Write out the line with "How do I perform: Click" and every later line through the end of the data below, exactly as given, with no pictures in the copy.

» **Data listing**:

+ + + +

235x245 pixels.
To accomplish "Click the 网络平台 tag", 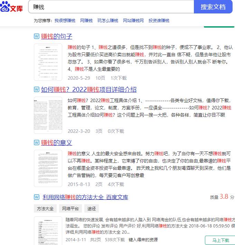I will (71, 208).
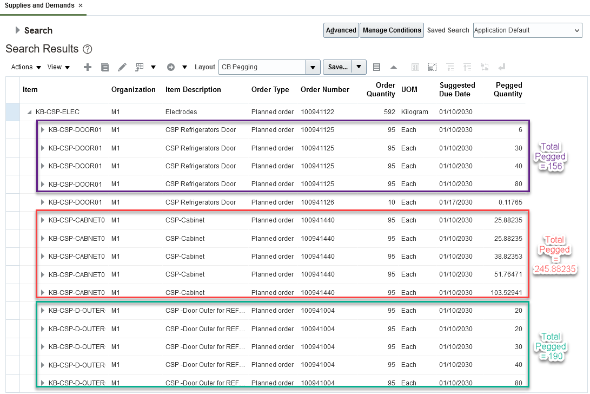Click the document list icon beside the plus

tap(105, 67)
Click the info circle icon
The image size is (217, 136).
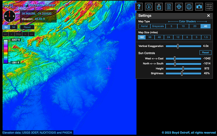149,7
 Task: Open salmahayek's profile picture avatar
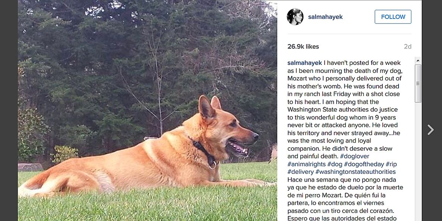(x=295, y=17)
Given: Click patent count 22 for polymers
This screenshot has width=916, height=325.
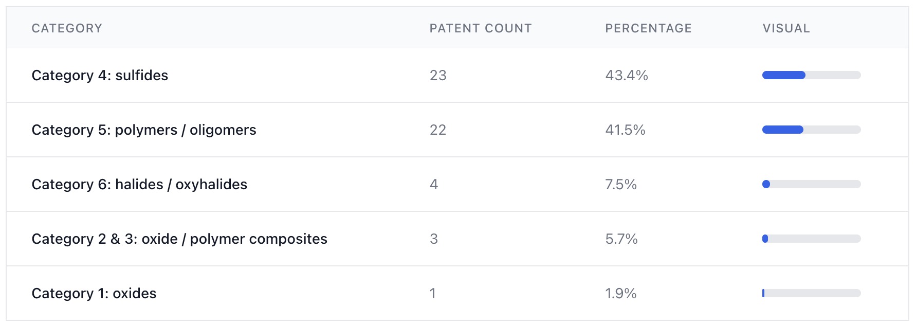Looking at the screenshot, I should tap(438, 130).
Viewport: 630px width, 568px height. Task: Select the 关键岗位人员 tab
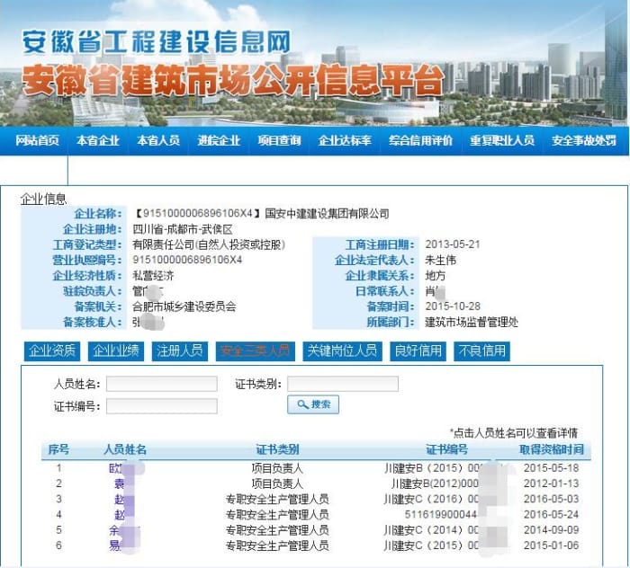click(341, 351)
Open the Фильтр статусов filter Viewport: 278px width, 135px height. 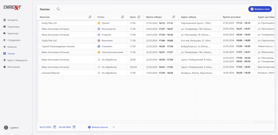click(x=98, y=127)
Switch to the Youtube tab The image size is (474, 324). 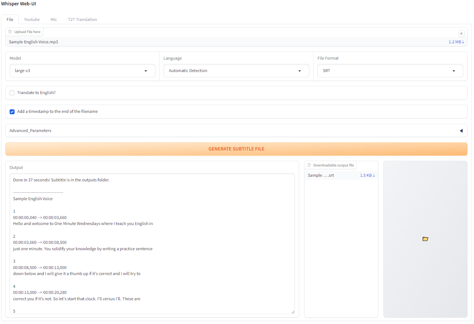tap(32, 20)
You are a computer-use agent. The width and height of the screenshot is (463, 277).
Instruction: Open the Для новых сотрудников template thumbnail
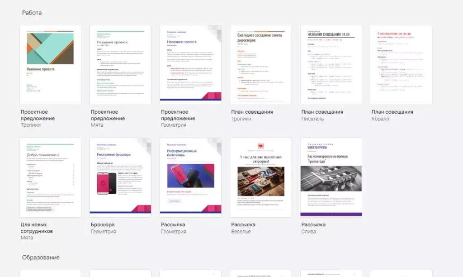point(50,177)
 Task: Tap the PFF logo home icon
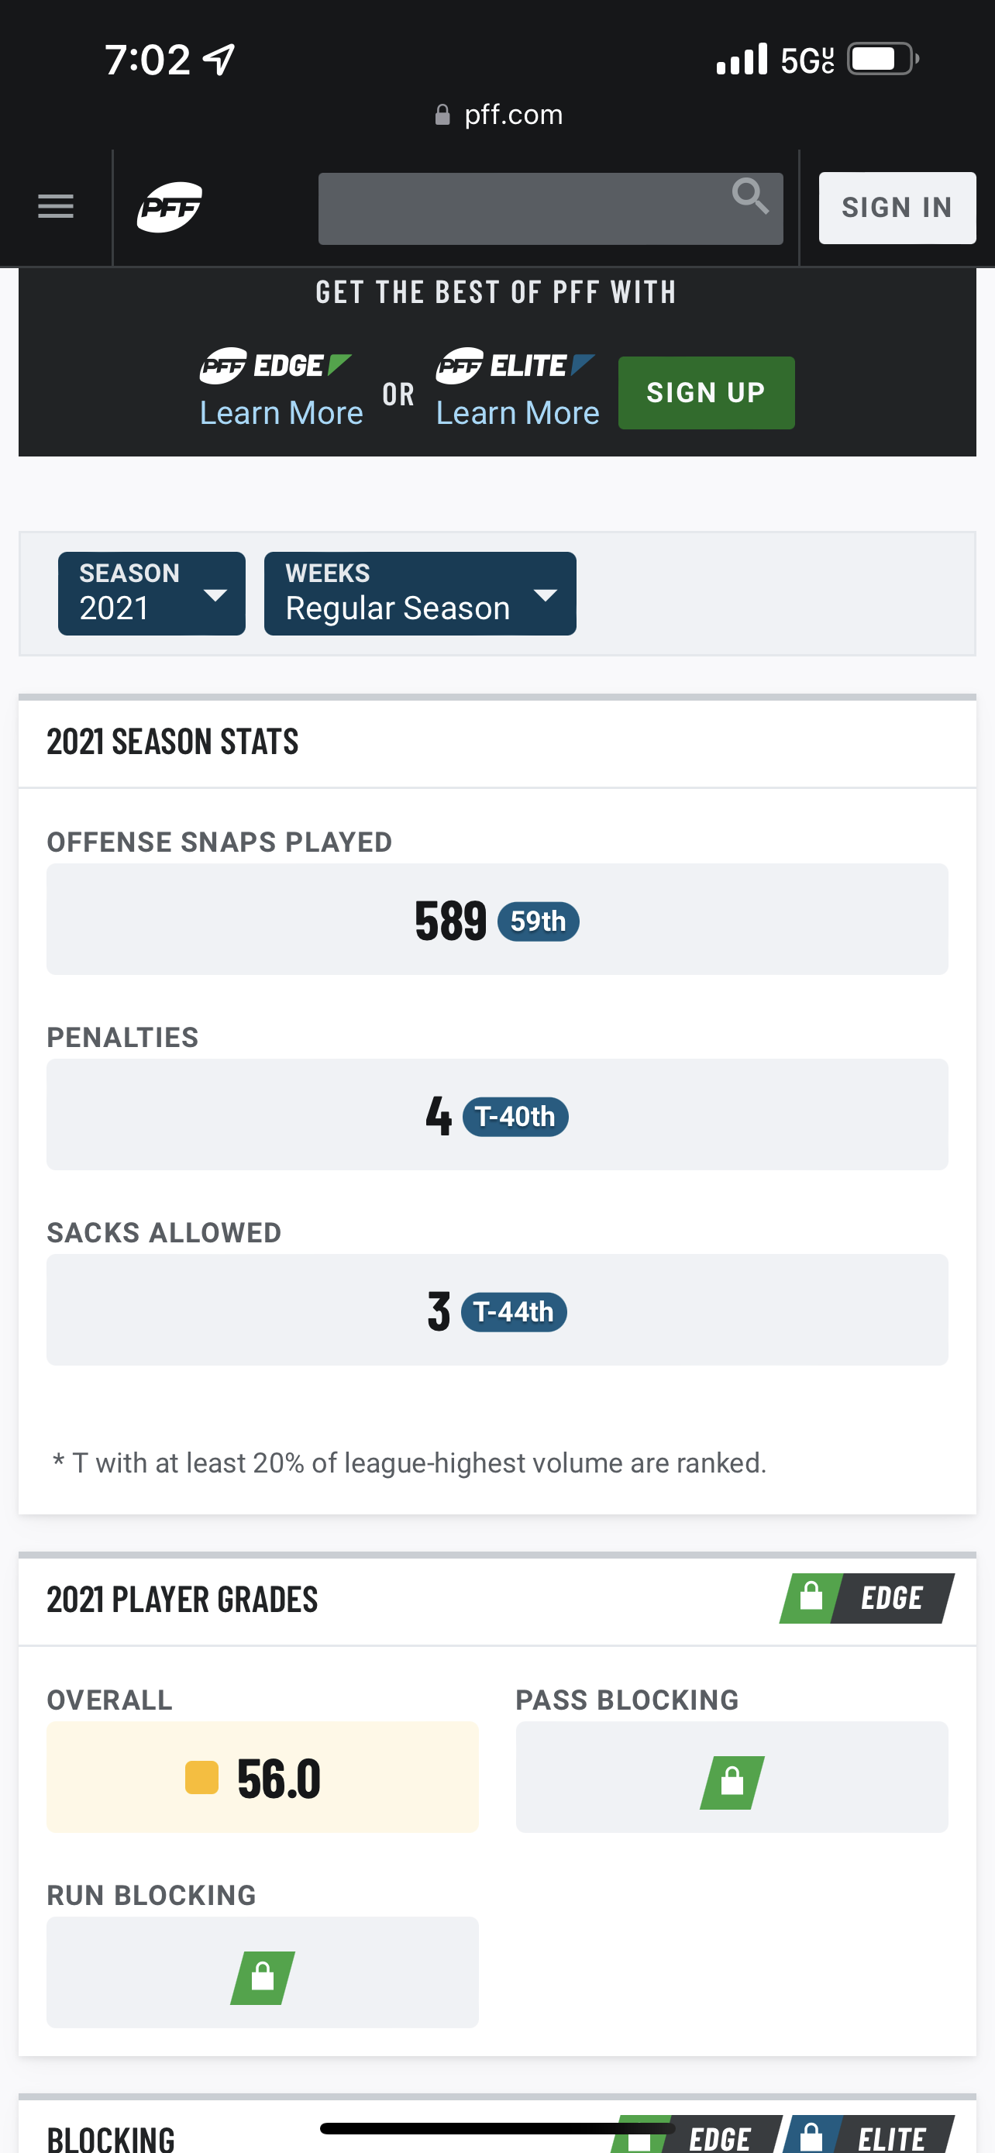tap(170, 206)
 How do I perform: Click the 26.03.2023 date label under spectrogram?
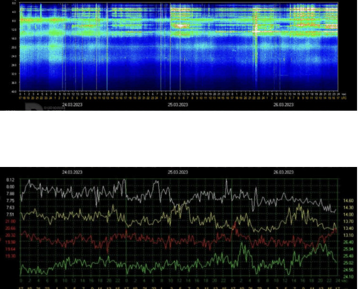[x=283, y=105]
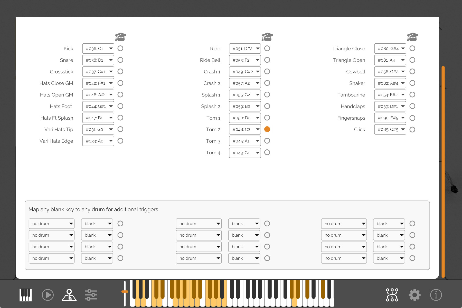Image resolution: width=462 pixels, height=308 pixels.
Task: Click the graduation cap above Triangle column
Action: 412,37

+ + + +

» **Exercise result**:
 How do I perform: Click the 26.03.2023 date label under spectrogram?
[x=283, y=105]
Image resolution: width=462 pixels, height=308 pixels.
Task: Click the graduation cap above Triangle column
Action: 412,37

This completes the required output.